Darn for all the days of absence in blogging and for doubting myself at times. But on the lighter side, absence is not all bad. I'm doing a series of naps or sleeps whatever you call it, in the afternoon curling up with a good book and it really increases my appetite for anything nonsense that goes through the day. How about that? I don't know if it really matters for doing me any good.
It's just that there are days when I felt like I'm stuck somewhere that I can't nearly start my day right off to where I wanted it to be. As they say, the spirit is willing but the flesh is weak so I'm trying to convince myself that everyday is worth a try no matter what holds you of doing the last time.

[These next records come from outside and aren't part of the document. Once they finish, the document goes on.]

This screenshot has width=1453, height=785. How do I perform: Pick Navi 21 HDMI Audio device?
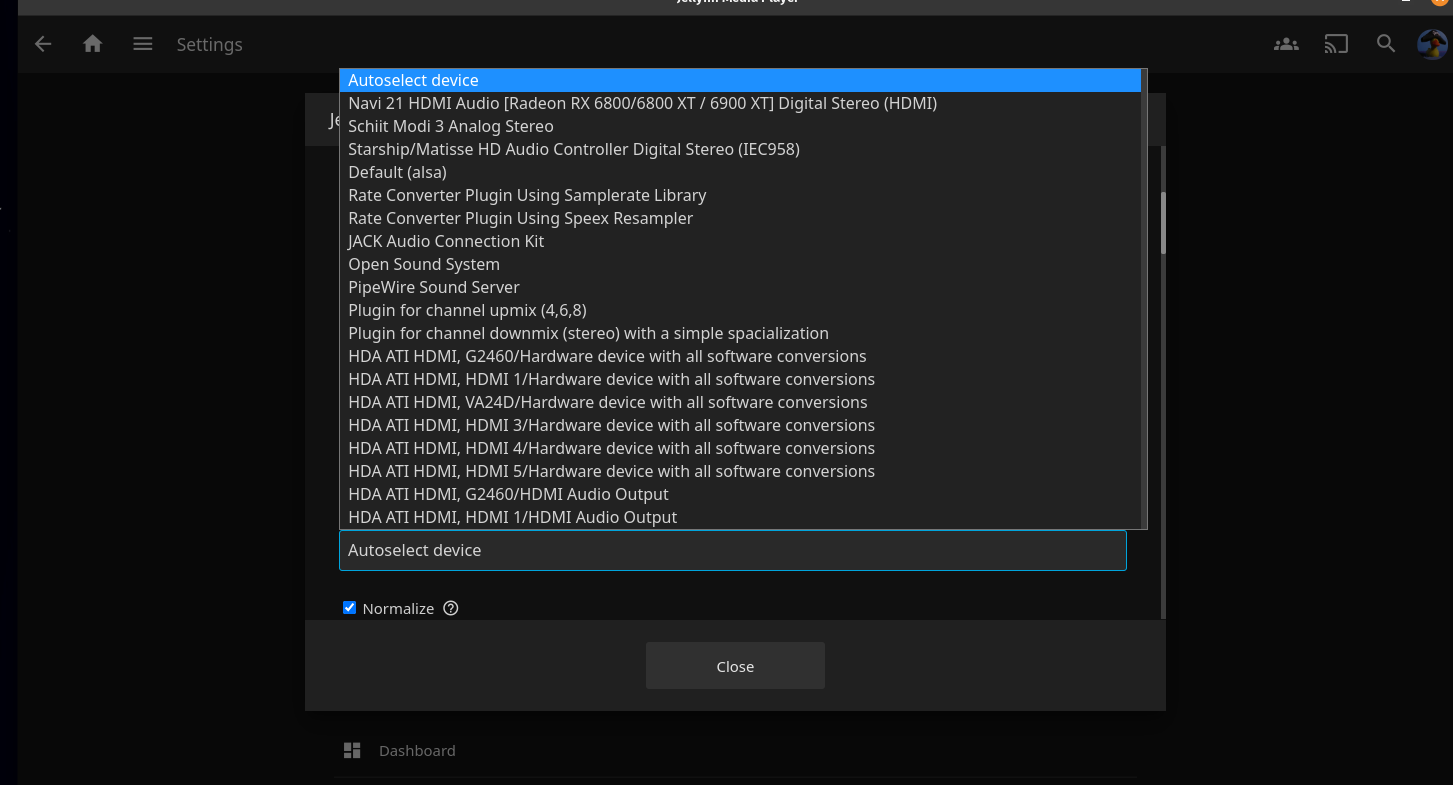tap(642, 103)
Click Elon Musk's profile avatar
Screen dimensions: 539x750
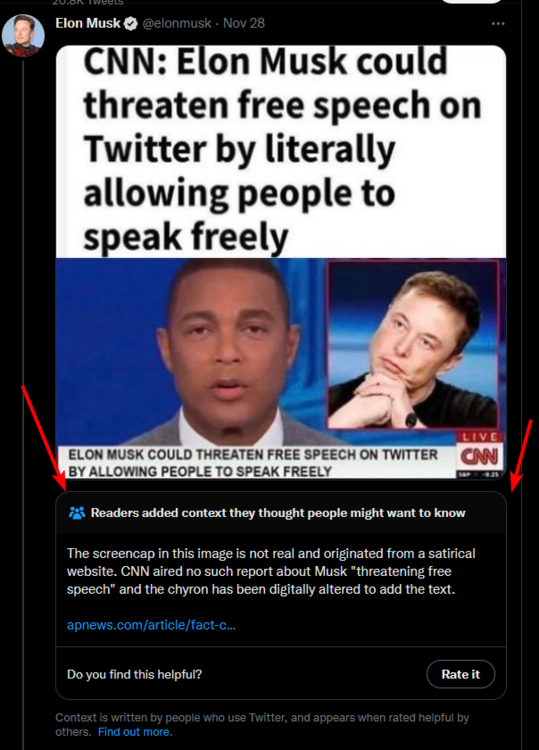23,35
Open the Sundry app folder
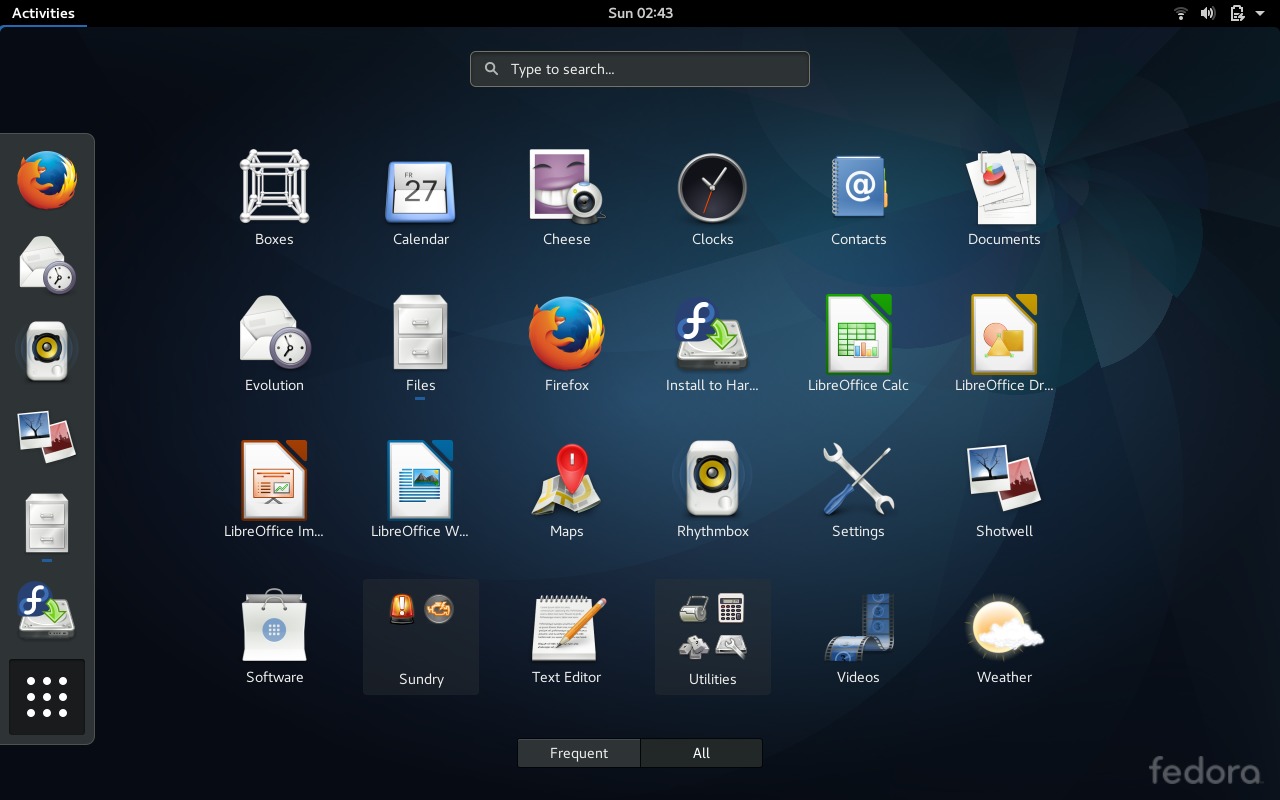Screen dimensions: 1280x800 coord(420,625)
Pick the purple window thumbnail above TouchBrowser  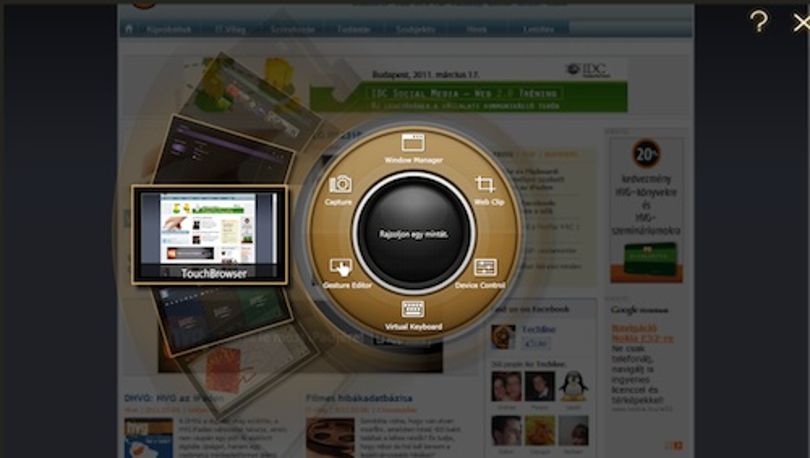[x=223, y=149]
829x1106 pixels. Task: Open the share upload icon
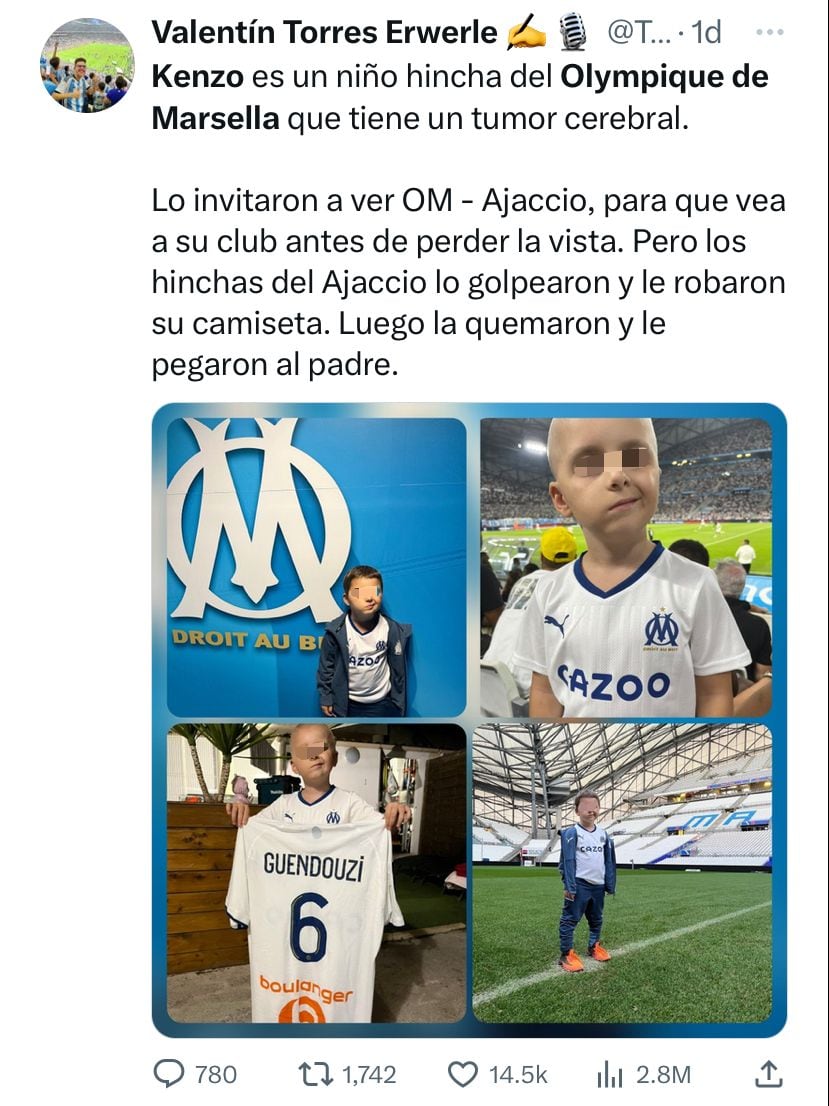pos(768,1074)
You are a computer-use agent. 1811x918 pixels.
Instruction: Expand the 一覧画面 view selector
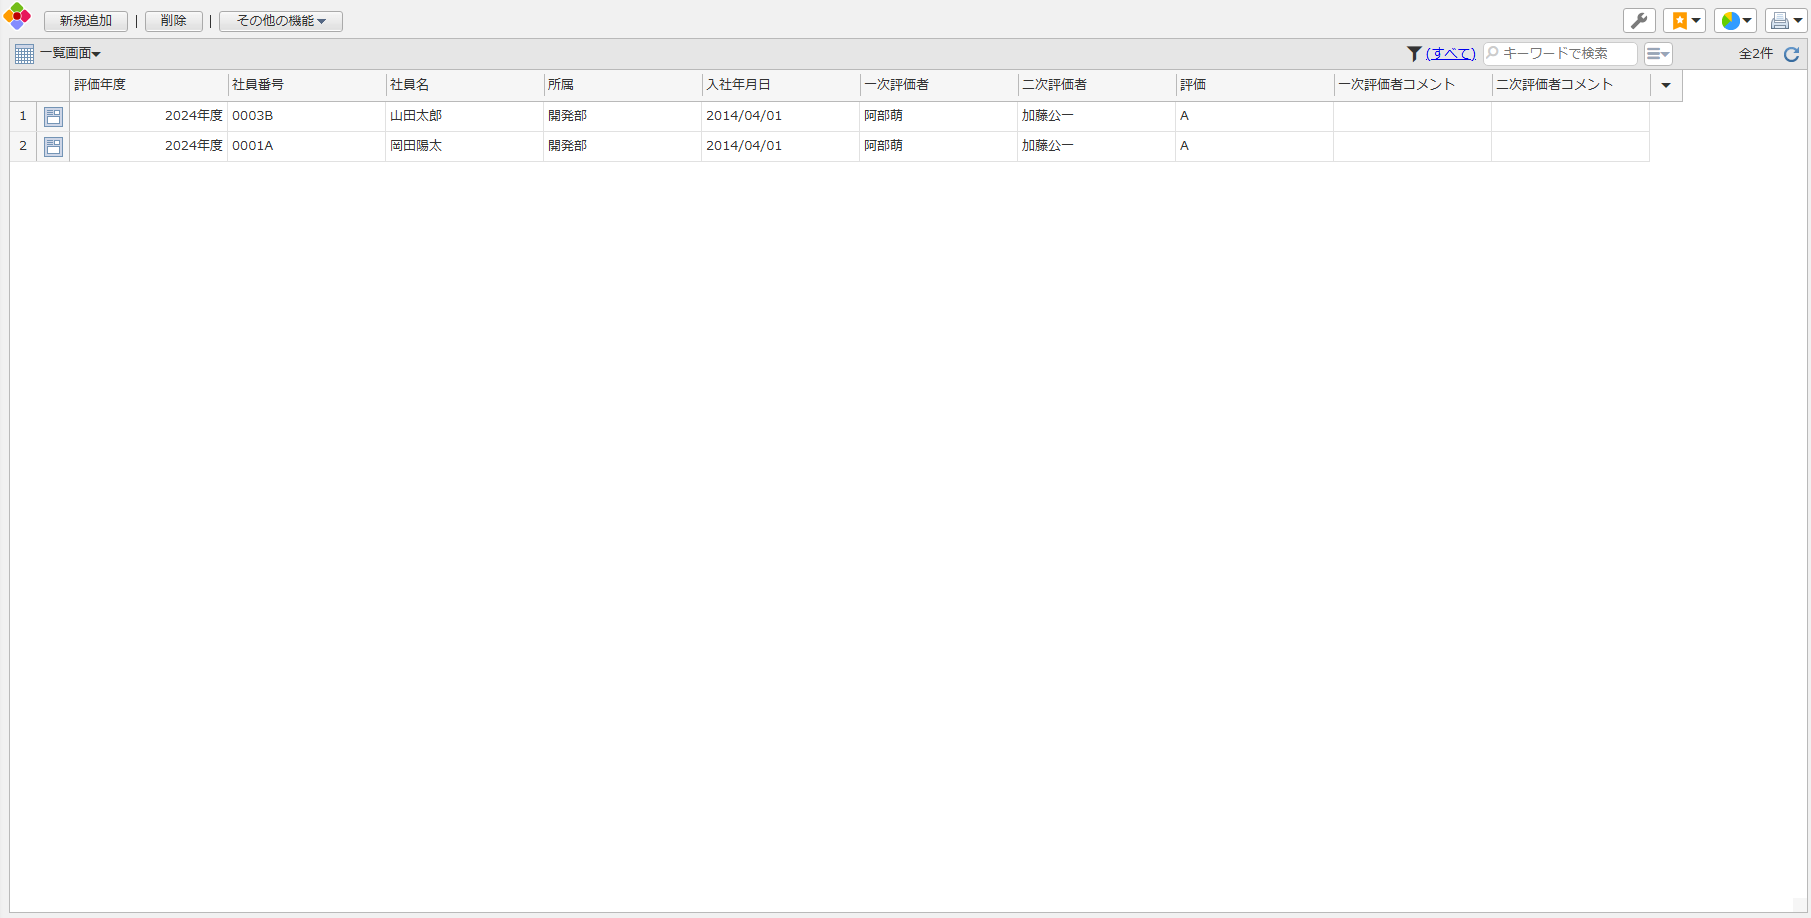[71, 54]
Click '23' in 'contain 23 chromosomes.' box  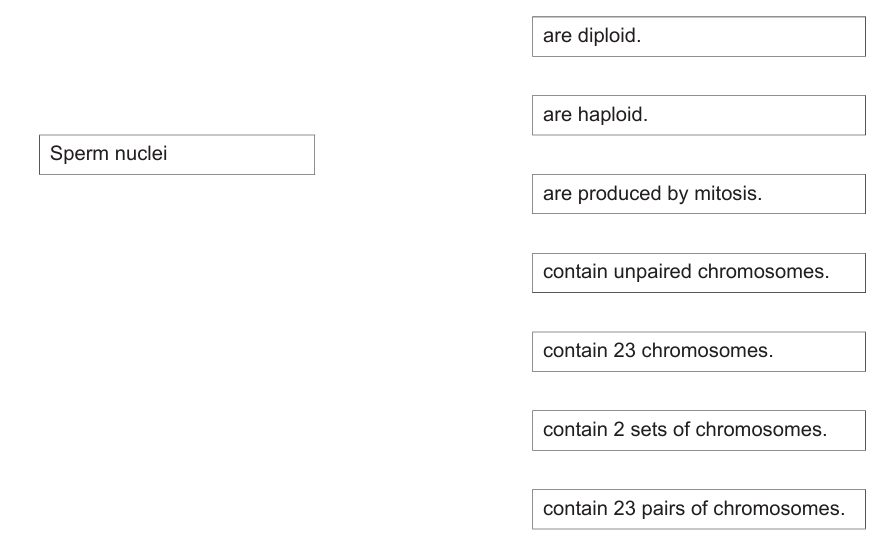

I notice that since this month has started I haven't done any new pages yet on Squidoo or more often than not I'm not nearly done on updating those previous 80+ pages. It's not that I'm in a hurry myself or anything I just hope I wasn't neglecting in anything not just in Squidoo rather most especially in the so-called 'real-life outside'.
I'm sure I do all have the time. No, I'm not that bored. I'm actually enjoying the loads of stuff I'm learning on the way and the more I work on learning new things I learned that it is meant to be earned that way and that there is no such thing as tough things in life that you cannot do when you have eagerness and determination.
At the end of the day, you only got yourself not to compare with others but to trust that voice within yourself that you can do even the hardest things you thought you cannot do...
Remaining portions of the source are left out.